We gradually make our way up hill and across to the other side of the island to be met by dramatic cliffs and huge open vistas out to the big ocean. No scattering of islands here but grand swelling waters, rolling endlessly toward America. There are casuarina trees whispering in the wind and clinging along the rocky coastline  of smashing white foam. It’s so different and feels like we’ve wandered out of the tropics and into a secret Mediterranean.

 

 

Finally we spot the ‘treehouse’, and scramble up to take a seat, admire it’s bizarre structure and enjoy the views.

It’s a mad design of ‘Tonga sticks’ pale sticks of the Hiapo or paper mulberry tree that are washed smooth in the sea, strapped precariously together and to an ancient tree. Hard to know if it was ever more substantial or had a roof, but now it is more like a skeleton. I feel like I am sitting in the ribs of a whale spat up here in a tsunami. This place was another dream of another hopeful traveller. Apparently a couple lived up here for a short time before having to be rescued off the rock on the eve of a hurricane. 

 

On the neighbouring island we found a gaping cave, noisily guarded by kingfishers. On venturing down inside we found refreshing cool water, though still a touch salty and brackish, and dived in off the rocks.

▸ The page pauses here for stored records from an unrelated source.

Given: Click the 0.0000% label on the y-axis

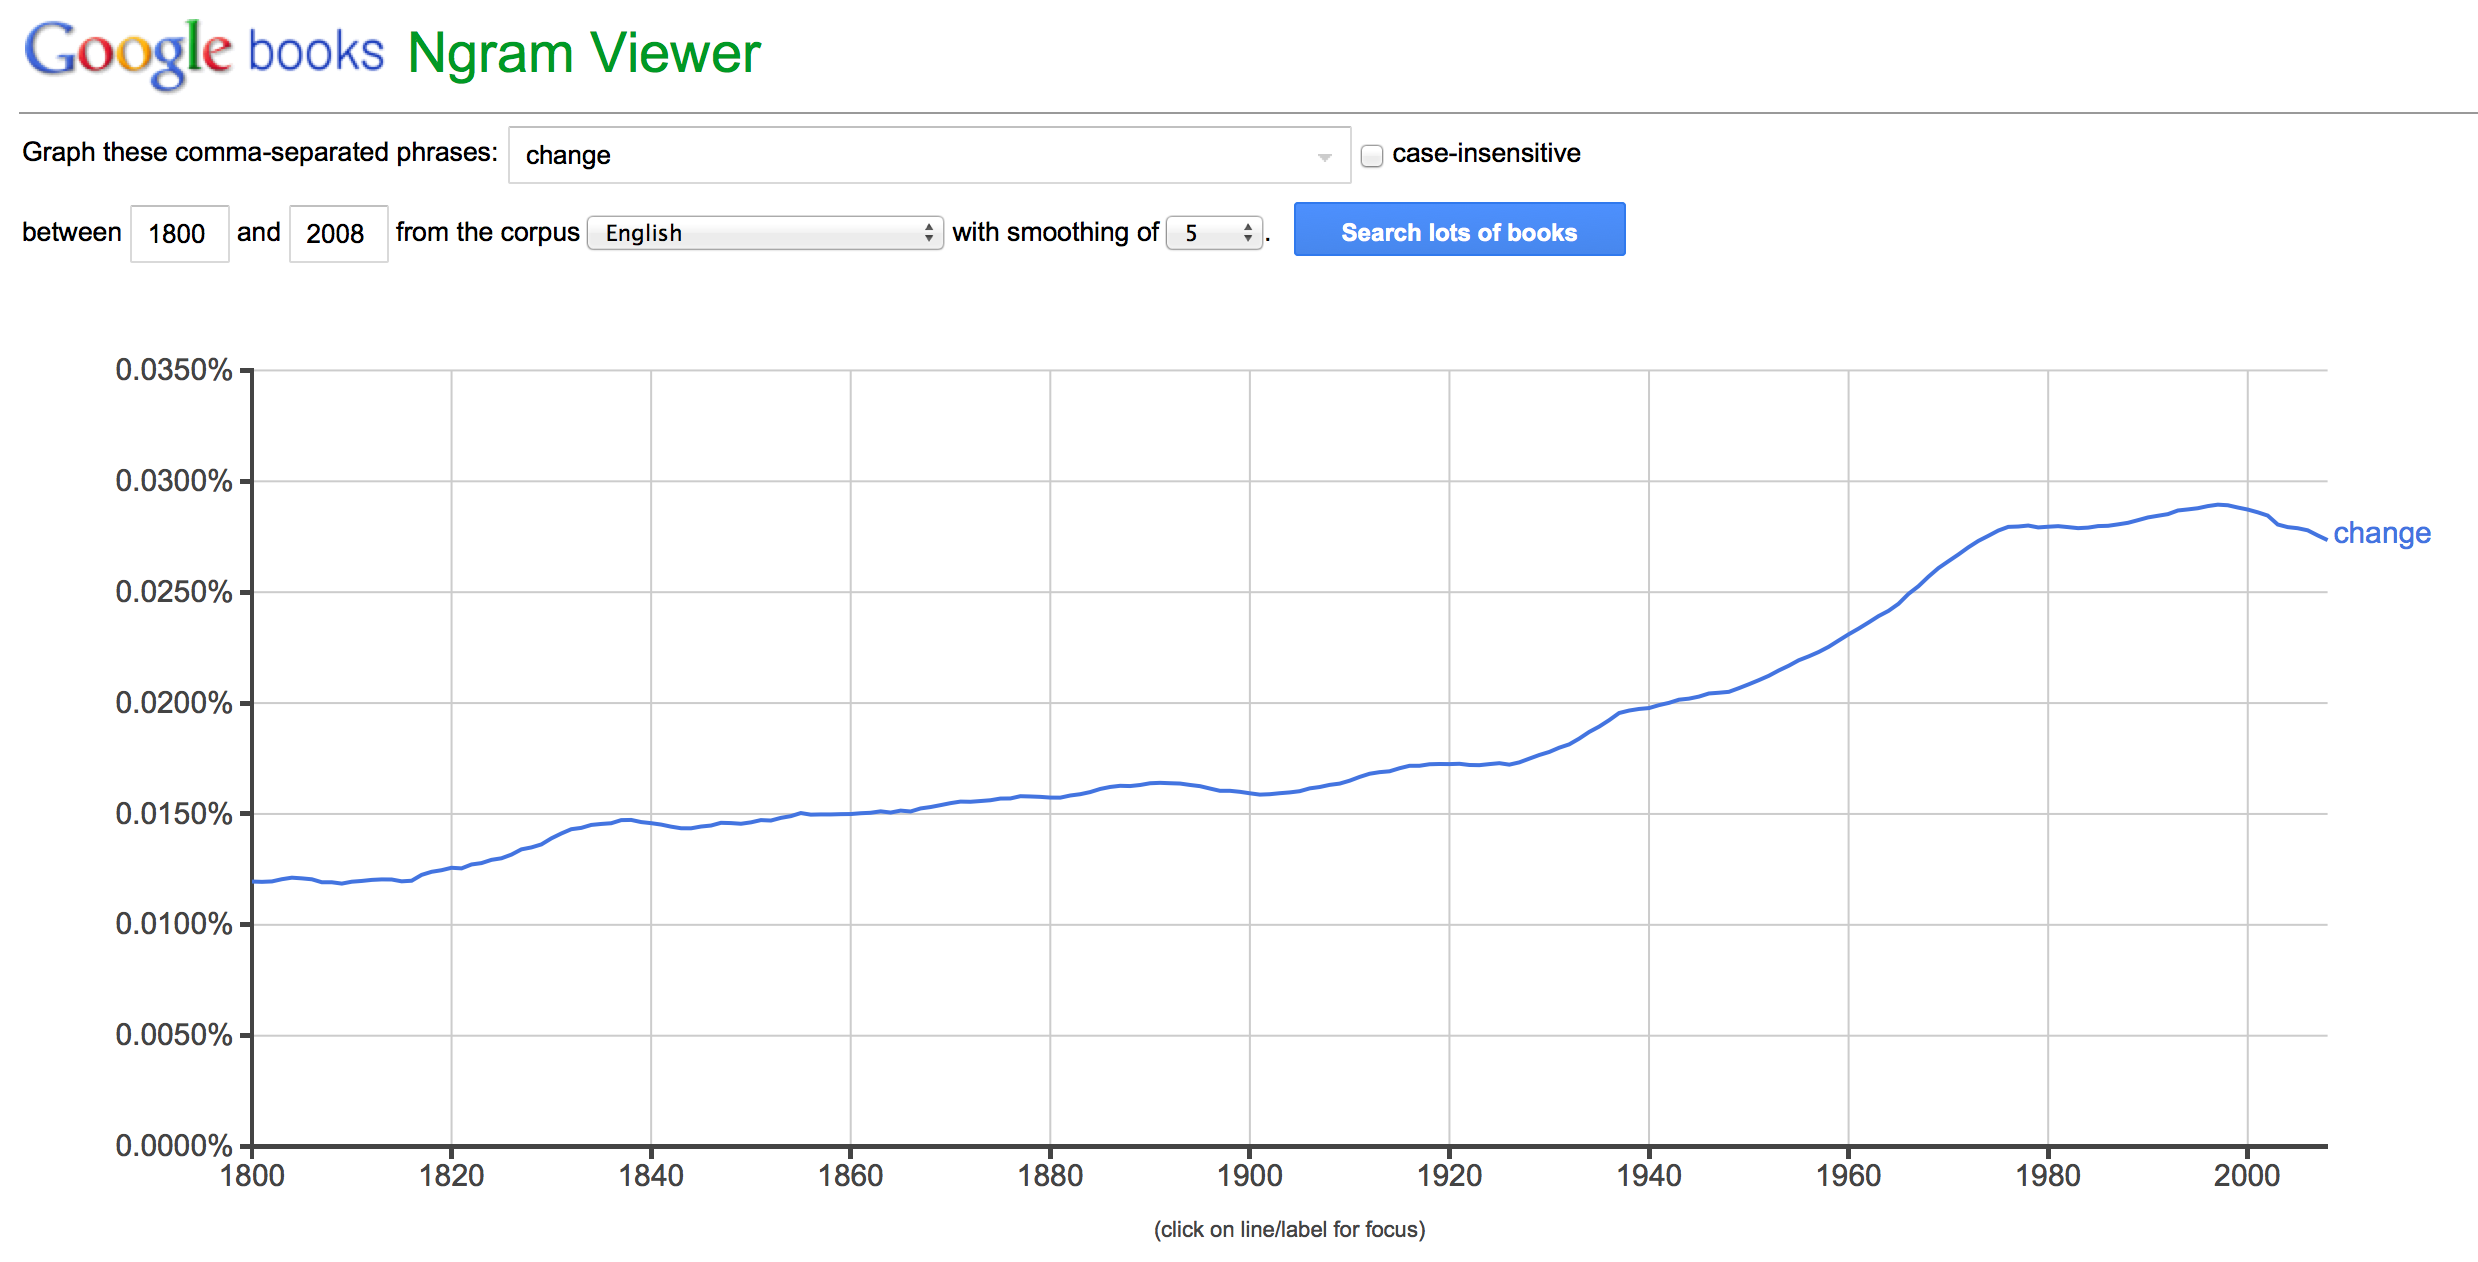Looking at the screenshot, I should 174,1145.
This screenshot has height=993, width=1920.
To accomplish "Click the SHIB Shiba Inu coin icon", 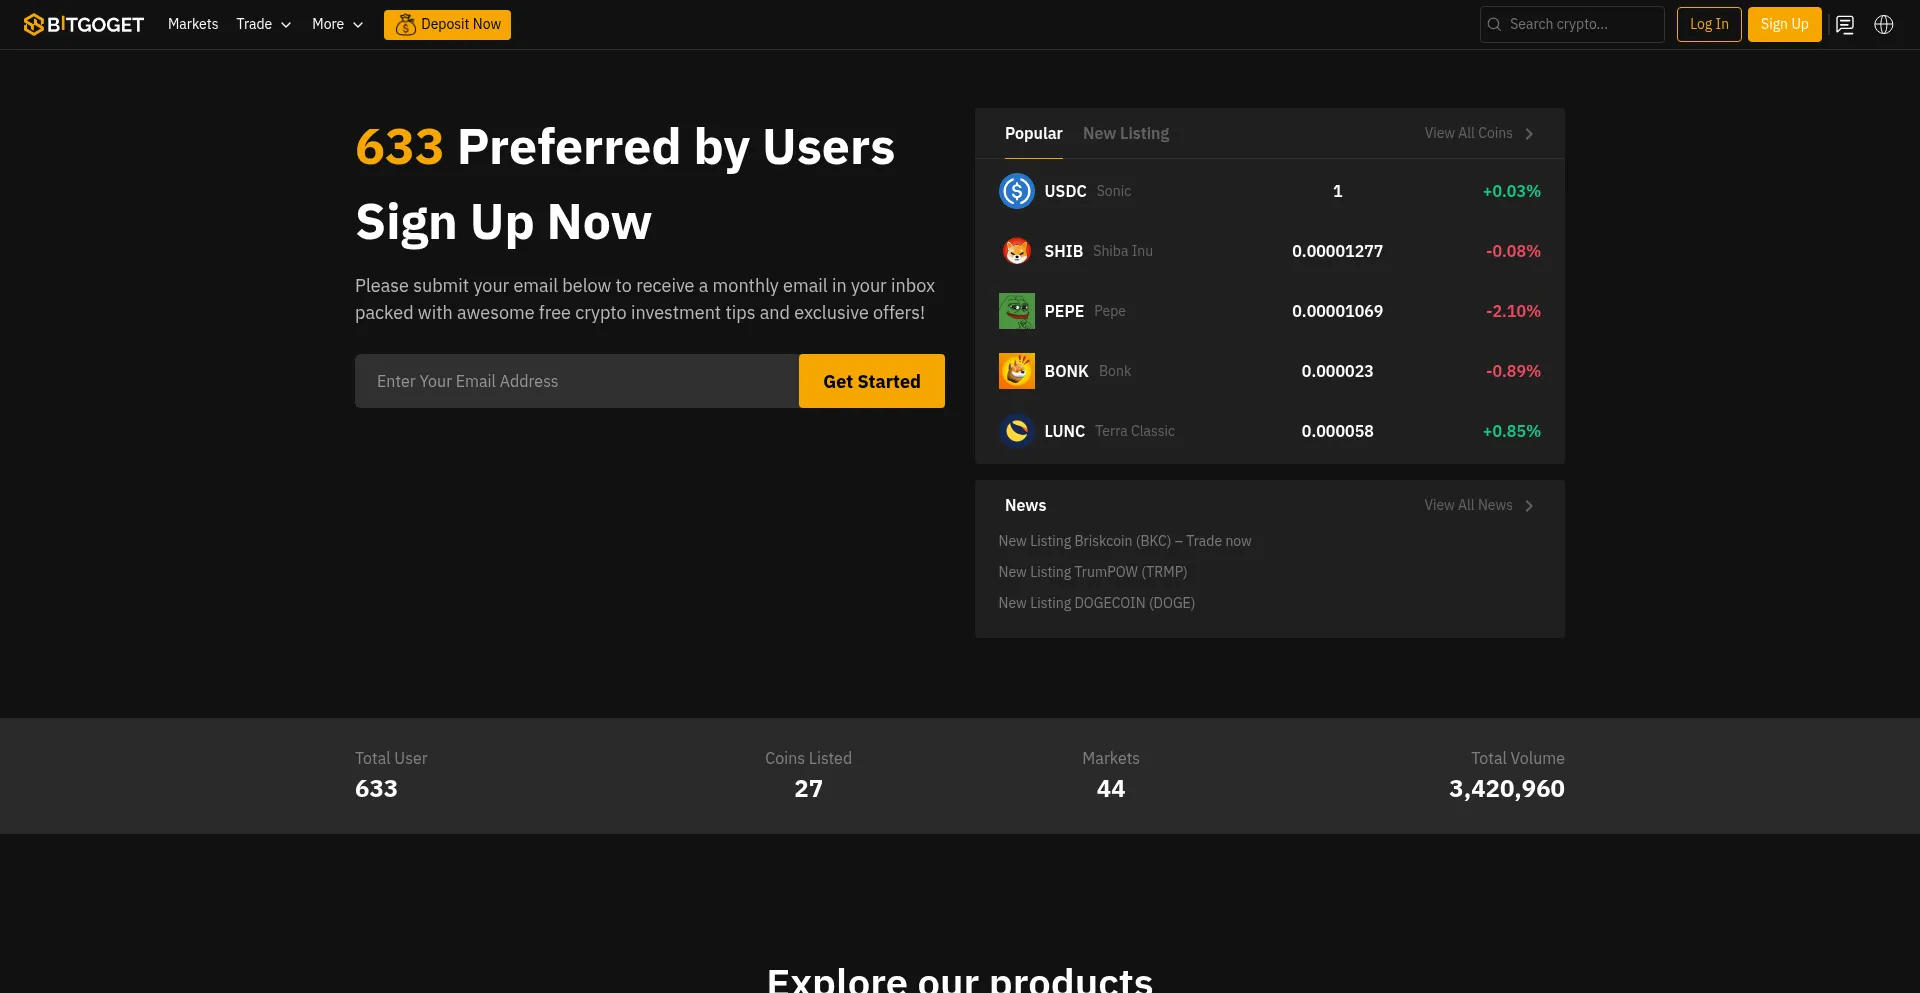I will point(1016,251).
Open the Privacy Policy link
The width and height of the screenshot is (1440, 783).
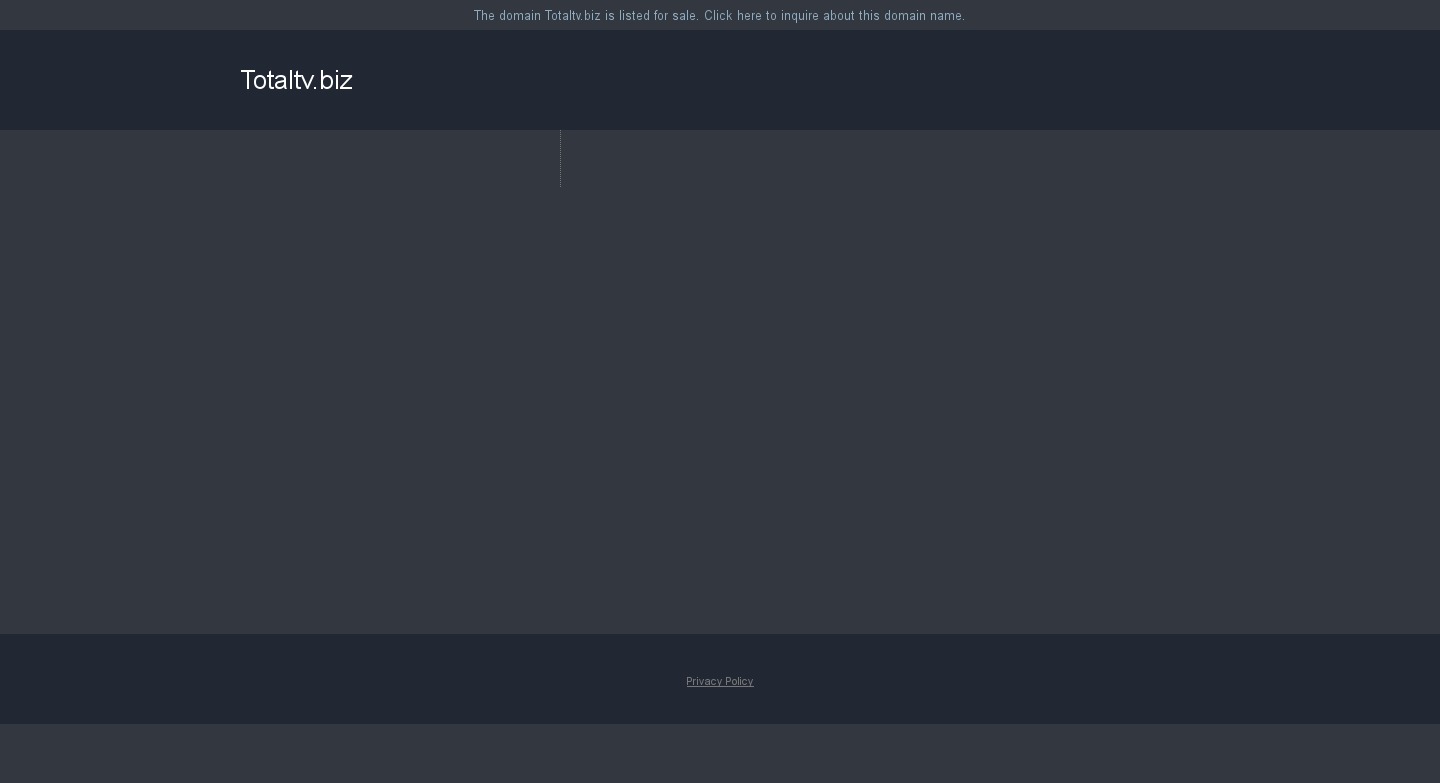(719, 681)
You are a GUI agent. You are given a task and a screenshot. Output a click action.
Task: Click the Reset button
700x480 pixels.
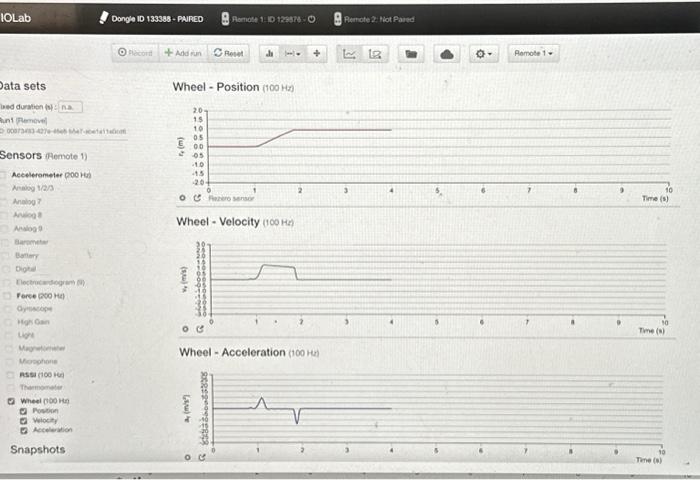(x=229, y=53)
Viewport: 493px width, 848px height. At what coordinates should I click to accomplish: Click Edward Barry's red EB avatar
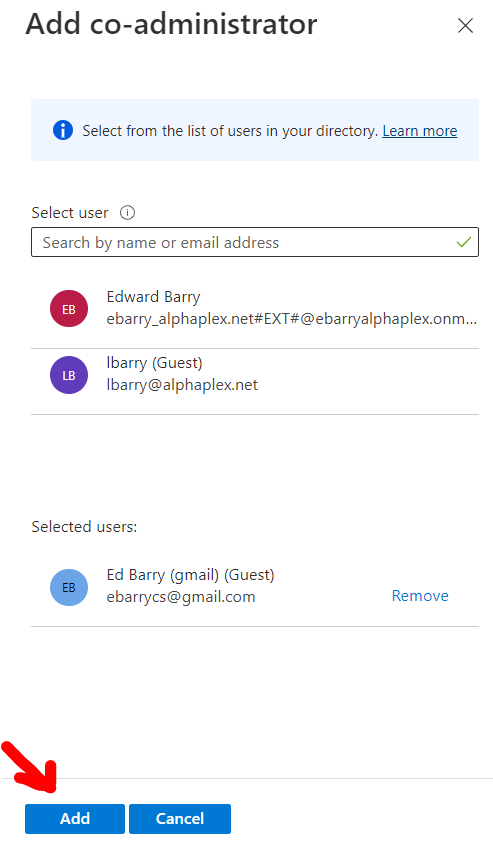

 On the beach of this island we found more evidence of a previous life, now swallowed by bush and sand. Karyn tells us it was once, not so long ago, a busy and popular bar. There are places like this all over Vava’u, a constant reminder of the impermanence and fragility of life out here. It never ceases to amaze me how quickly jungle and beach will take back what’s their’s and erase any signs of human life. The jungle of Fofoa is spotted with the blackened shapes of dying mandarin trees from an earlier plantation now suffocated by stronger natives, and in the middle of the island, quite surreally, sits an empty and abandoned bakery. Another forgotten dream, or a place that’s had its day. The crumbling white building still holds bakery shelves and hygiene certificates but is now surrounded by Tongan fishing and farming gear and being put to more practical use.
  Another stop that day, before heading home, was a sand cay. It’s a beautiful small mound of sand rising from lapping azure waters. 
  
 

 

Kian and I had been there before when we were exploring the waters on another trip to the East side and to a very different treehouse.  We’d borrowed a dinghy to look around. We had a rare treat of a kid free night away in a treehouse, complete with all the luxuries we’d been missing – clean dry sheets, and a great shower. Yes, like we needed more isolation we went to an even tinier place than Fofoa, for our night away… 

 

Mandala resort (mandala resort.com) is run by an American couple, Ben and Lisa, and is based on tiny Mafana island which is just tiny. It consists of a lovely restaurant and bar area, a small beach, a guesthouse and a treehouse. Filled with casuarina trees and the odd palm the place takes just 6 minutes to walk around. It has an air of a charmed life, of kids playing on their perfect sized desert island. If Peter Pan and Wendy had stuck together and grown up they would be living here.

 

We really loved our special time away there, and enjoyed tales from Ben of eccentric lives, parties they’ve hosted, and future plans. Like they said, it’s hard to know what to move on to once you’ve had your very own desert island.
 It was inspiring for us to meet more people ‘living the dream’, and sobering to realize that all dreams never last forever. Some never get off the ground at all. Speeding home with the freedom of the blue boat and heavenly golden light in the clouds all things feel possible. We are young (ish..) and idealistic, what we lack in finances we have made up for in confidence and dreaming.  To keep strong and make dreams reality when the light has faded and the fun boat stops, that’s the hardest challenge.